前号では旧作のロボット群のロボット群のうち、単機能で実験的なものについて紹介した。うち「忌日くん」に関しては、二〇一二年に週刊俳句で西原天気さんと私にて対談を行った(二物衝撃と俳句ロボット「忌日くん」の爆発力)。対談の最後で私は、以下のように発言した(部分的な引用で文意が通じない部分のみ多少改稿)。
どこかの大学あたりでは真剣に俳句自動生成を研究されている方が多分いらして、そういう分野では日本語形態素解析技術やテキストマイニング技術を駆使して自己学習機能や共起表現機能を有するものがあるのではないかと想像します。今回はそのような先端技術に無縁なおもちゃにすぎない私のロボットを取り上げていただき、ありがとうございました。私のおもちゃではなく、先端技術の風を感じるような真の俳句自動生成ロボットの記事をいつの日か「週刊俳句」で拝見したいものです。

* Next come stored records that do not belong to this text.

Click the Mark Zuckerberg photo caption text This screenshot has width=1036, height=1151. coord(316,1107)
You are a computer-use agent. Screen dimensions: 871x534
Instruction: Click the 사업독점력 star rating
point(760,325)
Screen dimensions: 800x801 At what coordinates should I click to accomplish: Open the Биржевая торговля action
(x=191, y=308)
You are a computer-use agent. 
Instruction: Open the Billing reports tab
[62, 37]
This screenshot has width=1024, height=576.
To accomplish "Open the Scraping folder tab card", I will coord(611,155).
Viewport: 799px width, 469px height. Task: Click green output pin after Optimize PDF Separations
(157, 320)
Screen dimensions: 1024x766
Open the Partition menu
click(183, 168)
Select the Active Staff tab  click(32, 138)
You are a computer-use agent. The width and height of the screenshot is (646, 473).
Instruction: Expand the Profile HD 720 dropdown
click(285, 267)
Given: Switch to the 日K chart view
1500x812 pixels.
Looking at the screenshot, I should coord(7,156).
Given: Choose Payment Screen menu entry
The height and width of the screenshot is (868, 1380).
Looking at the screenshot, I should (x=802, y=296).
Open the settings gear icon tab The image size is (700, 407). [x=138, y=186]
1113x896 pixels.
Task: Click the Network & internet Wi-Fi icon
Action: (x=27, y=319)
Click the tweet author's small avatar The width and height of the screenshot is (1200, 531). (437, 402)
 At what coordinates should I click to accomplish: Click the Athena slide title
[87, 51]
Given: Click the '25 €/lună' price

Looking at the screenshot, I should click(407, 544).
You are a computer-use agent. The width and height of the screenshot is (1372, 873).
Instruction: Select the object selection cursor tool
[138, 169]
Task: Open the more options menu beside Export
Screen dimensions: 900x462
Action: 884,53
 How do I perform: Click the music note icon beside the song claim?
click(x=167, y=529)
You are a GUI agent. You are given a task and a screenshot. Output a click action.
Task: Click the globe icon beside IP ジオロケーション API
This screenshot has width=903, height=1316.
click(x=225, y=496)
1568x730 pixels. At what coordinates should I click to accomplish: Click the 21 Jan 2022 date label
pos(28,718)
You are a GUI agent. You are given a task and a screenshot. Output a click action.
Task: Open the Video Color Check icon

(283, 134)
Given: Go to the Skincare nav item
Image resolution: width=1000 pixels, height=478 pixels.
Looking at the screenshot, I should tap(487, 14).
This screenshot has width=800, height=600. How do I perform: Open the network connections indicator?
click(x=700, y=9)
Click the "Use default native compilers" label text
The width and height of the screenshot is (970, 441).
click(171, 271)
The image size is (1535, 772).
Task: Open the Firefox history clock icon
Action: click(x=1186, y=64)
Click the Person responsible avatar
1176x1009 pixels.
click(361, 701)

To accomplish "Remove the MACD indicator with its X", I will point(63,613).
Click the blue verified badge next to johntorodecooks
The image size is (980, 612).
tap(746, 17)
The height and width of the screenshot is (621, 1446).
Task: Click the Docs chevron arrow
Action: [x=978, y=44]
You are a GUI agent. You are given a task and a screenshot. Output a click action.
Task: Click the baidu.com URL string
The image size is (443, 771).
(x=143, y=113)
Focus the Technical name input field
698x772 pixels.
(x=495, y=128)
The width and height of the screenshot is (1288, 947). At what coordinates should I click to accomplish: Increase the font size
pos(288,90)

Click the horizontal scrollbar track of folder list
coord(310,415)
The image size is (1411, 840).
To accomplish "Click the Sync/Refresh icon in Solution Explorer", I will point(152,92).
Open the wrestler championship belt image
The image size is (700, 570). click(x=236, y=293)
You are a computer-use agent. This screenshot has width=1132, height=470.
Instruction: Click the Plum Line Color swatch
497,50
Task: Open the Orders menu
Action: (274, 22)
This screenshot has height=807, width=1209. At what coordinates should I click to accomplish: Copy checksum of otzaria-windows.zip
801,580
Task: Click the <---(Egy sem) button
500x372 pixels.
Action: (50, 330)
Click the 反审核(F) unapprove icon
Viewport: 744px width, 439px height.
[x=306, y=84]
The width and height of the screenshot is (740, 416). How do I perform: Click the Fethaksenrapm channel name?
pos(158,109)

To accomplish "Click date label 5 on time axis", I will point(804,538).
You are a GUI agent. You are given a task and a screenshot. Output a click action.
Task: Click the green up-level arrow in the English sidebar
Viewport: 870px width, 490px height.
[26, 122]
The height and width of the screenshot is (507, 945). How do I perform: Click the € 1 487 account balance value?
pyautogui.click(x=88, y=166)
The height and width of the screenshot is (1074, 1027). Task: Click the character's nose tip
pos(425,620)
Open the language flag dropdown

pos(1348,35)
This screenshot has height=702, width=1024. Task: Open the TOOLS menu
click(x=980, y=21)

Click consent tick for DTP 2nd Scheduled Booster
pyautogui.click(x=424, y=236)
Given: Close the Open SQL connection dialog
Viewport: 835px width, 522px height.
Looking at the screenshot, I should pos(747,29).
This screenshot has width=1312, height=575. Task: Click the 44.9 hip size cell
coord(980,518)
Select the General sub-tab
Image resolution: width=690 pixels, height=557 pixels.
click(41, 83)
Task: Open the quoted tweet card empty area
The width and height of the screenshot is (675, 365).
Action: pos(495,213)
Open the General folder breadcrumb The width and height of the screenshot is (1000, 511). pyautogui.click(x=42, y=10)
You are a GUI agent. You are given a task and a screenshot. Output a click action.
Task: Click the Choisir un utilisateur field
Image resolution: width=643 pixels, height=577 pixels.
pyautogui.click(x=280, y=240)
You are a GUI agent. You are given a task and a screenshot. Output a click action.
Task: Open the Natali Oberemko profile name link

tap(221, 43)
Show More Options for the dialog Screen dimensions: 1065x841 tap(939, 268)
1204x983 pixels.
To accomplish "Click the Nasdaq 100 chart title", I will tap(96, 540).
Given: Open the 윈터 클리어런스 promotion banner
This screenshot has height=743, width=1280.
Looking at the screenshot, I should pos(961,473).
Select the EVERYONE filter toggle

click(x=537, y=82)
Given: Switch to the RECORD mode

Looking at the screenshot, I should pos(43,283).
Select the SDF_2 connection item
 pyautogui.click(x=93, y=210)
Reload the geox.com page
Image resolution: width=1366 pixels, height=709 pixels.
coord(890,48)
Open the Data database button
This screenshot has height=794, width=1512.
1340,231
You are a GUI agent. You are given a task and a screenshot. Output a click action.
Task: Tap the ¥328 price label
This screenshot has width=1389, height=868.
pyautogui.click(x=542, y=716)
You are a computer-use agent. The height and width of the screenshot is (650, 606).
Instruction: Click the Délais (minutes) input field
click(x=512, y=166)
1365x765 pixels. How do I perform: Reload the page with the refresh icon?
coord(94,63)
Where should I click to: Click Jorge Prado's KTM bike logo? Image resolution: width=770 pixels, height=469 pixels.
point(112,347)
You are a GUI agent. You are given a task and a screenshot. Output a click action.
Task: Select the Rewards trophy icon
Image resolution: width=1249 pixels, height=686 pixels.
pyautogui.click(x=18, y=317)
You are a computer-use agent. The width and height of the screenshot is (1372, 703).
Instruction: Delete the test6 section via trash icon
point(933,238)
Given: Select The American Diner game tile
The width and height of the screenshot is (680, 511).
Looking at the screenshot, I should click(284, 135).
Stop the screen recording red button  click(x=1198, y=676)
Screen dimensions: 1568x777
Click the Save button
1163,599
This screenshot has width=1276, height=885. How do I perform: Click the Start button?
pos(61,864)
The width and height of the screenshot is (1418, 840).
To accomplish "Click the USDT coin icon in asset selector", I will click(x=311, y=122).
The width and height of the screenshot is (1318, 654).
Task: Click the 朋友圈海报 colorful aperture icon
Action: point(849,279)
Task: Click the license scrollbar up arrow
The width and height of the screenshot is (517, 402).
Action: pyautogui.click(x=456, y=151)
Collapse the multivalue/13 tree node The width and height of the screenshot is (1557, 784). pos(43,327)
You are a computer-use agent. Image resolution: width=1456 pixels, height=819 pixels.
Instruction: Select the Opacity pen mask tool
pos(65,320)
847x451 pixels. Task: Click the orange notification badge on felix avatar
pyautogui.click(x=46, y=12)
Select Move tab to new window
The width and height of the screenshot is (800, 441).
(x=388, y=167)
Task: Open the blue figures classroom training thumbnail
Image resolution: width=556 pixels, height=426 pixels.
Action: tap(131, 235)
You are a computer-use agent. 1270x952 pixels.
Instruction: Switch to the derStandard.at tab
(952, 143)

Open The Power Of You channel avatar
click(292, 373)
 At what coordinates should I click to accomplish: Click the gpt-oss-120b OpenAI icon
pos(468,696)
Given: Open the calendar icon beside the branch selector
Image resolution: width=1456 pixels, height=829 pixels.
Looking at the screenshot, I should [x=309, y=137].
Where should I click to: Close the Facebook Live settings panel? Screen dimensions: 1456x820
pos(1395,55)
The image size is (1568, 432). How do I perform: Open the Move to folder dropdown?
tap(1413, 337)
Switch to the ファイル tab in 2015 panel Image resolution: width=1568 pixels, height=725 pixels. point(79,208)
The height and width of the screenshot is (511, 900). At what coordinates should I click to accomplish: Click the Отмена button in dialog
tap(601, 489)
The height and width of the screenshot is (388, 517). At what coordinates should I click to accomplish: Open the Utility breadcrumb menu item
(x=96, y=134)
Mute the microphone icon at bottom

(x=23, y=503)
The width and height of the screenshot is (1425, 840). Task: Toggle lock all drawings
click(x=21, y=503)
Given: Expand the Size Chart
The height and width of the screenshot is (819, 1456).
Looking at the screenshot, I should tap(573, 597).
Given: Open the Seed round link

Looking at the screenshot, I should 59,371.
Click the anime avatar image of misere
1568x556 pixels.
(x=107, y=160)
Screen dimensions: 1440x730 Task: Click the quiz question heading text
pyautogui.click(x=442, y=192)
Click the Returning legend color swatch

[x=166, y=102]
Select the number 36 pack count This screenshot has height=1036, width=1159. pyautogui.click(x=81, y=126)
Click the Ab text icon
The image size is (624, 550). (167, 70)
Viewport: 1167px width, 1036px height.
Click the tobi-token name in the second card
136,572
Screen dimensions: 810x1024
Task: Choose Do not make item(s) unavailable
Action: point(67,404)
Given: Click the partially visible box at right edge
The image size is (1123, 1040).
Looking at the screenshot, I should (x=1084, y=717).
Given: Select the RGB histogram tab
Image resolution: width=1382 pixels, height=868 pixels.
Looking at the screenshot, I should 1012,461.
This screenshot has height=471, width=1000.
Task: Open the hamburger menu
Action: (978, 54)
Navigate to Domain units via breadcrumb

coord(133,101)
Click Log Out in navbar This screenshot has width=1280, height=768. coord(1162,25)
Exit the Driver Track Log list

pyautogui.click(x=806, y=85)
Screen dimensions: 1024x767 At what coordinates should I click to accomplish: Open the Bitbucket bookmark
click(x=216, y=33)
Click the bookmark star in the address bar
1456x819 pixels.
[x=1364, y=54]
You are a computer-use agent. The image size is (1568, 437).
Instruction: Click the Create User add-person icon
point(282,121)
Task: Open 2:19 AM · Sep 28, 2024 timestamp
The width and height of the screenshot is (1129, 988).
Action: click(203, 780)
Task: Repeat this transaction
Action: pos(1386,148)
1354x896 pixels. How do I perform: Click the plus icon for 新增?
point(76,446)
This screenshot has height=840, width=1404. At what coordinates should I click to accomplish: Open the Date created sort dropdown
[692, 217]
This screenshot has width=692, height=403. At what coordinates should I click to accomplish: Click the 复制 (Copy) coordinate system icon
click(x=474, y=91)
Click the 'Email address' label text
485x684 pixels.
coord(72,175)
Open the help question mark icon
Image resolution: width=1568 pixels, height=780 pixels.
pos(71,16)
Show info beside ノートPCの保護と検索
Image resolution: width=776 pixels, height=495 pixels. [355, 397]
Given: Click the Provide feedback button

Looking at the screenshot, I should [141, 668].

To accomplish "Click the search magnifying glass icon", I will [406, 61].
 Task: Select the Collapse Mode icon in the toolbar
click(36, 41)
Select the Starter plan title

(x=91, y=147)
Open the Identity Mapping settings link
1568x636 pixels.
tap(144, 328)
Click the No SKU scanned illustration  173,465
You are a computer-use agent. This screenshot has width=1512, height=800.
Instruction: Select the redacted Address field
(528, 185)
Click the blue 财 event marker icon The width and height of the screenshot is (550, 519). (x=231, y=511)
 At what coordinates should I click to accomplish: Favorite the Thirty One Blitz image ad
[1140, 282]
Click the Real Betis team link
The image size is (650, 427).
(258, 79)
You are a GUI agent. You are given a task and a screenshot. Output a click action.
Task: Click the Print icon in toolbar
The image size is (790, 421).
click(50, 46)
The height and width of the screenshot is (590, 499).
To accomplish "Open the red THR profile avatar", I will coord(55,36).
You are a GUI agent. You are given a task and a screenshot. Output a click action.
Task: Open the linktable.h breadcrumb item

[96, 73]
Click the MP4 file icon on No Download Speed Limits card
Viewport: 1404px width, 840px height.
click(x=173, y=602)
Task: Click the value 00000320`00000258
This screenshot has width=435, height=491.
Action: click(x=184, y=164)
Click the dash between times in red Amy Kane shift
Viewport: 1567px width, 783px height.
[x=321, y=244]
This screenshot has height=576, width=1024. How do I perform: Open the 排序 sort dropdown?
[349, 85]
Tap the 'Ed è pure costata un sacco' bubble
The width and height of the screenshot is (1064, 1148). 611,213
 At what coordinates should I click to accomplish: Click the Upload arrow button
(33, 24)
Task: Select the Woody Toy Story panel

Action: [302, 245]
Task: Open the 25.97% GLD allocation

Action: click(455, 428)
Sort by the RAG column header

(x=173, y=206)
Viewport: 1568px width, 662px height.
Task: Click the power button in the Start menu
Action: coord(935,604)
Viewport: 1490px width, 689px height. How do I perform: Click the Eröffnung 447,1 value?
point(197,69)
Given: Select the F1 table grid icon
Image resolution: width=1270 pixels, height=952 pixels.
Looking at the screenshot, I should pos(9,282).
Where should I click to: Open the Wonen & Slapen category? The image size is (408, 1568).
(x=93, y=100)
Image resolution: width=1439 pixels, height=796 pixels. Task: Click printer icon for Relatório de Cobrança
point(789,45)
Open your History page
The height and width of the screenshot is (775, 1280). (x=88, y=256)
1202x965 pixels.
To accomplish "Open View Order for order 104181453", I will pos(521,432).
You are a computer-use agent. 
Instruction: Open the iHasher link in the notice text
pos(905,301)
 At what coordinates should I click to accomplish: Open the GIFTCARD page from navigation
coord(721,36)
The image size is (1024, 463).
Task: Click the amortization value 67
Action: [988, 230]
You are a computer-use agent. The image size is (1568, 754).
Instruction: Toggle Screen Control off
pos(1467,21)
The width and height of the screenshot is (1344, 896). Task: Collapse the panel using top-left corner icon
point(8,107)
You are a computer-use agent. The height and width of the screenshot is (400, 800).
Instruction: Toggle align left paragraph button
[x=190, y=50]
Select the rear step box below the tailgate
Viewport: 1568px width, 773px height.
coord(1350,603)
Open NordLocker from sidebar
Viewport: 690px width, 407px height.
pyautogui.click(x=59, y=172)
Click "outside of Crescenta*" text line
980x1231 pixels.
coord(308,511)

それから四年経つのだが、いまだに「私、大学で真剣に俳句自動生成を研究しています」という方には出会っていない。たぶん産業への応用の可能性が少なく、費用対効果に見合わないのだろう。自己学習機能については、俳句は囲碁や将棋と異なり勝ち負けがはっきりしないので、なにを成功体験として蓄積するのかが悩ましい。テレビ番組の評判解析なら、放送後ネット上を片っ端からその番組を示すキーワードでサーチして、それとともに用いられる特徴的な語彙を解析し、好評/不評を判断できようが、個々の俳句作品に対して、そのようなフィードバック解析を試みることは現実的には難しいだろう。
金に糸目をつけないなら、この際、大脳生理学分野での研究にも期待したい。人間が俳句を読んだとき、脳内でなにが起きるのか。被験者をふたつのグループに分け同じ俳句を読ませたときに、片方のグループでは脳内麻薬物質が大量に分泌され、もう片方はそうではなかった、なんて事実が科学的に説明できるなら、同じ傾向の人が同じ結社や同人に集まることが説明できるのかも知れない。そうなると科学のお墨付きで互いに、あなたとは違うんです、とか言うのだろう。でも、そんなことは解明されない方が、平和に暮らせるんだろうなあ…。
(『俳壇』2016年12月号(本阿弥書店)初出)
【追記】
2018年2月26日にNHKの番組でAI俳句が紹介された。北海道大学を中心とした「札幌AIラボ」で研究が進められているとのことである。